A taxa Selic, atualmente em 15% ao ano, está associada à recente retração de 0,2% na atividade econômica do Brasil em setembro, conforme avaliam economistas ouvidos pela Agência Brasil. O atual patamar, o mais elevado em duas décadas, reflete a política monetária adotada pelo Banco Central para conter a inflação.
Juros elevados e seu impacto na atividade econômica
Segundo o professor de Economia e Direito do Mackenzie Alphaville, Douglas Elmauer, a alta da Selic tem efeito direto na demanda: “A taxa de juros, hoje no nível mais alto em quase duas décadas, atua de forma clara na compressão da demanda: encarece o crédito, reduz o impulso ao consumo, adia investimentos e aperta o orçamento das famílias”.

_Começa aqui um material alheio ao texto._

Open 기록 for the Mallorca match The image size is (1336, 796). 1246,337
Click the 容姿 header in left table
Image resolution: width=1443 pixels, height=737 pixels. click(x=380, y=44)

Elmauer também destacou que, apesar do alívio recente na inflação, a renda das famílias ainda não recuperou completamente o poder de compra, o que limita o consumo em setores importantes. “A renda das famílias ainda não se reestabeleceu totalmente, o que influencia diretamente na capacidade de consumo das famílias brasileiras”, acrescentou.
Influência do cenário internacional
O cenário externo também exerce influência na conjuntura brasileira. De acordo com Elmauer, “a incerteza sobre a política monetária dos Estados Unidos endurece as condições financeiras globais e afeta as expectativas empresariais”, impactando a economia doméstica.
Perspectivas de crescimento e restrição à atividade empresarial
Já o pesquisador Euzébio Sousa, da Fundação Escola de Sociologia e Política de São Paulo, aponta que a alta das taxas de juros, ao elevar o custo de financiamento, reduz o crescimento econômico de forma sistêmica. “Com taxas tão elevadas, o Banco Central sinaliza que é necessário diminuir a atividade econômica, e esse efeito tem ocorrido”, explica.
Sousa acrescenta que a elevação da Selic limita o crédito para consumo, diminui a demanda, reduz o ímpeto de investimentos e de contratação de emprego, impactando todo o ciclo econômico.
Visão otimista e perspectivas para o próximo ano
Já a economista Daniela Cardoso avalia que o resultado de setembro é pontual e não representa um problema econômico de longo prazo. “A queda no mês de setembro é discreta, menor que o acumulado dos últimos três meses, e não caracteriza uma tendência ascendente”, afirmou.
Ela projeta que a taxa Selic deve começar a cair no próximo ano, podendo chegar a 12%, o que contribuiria para a redução da dívida pública e maior equilíbrio fiscal.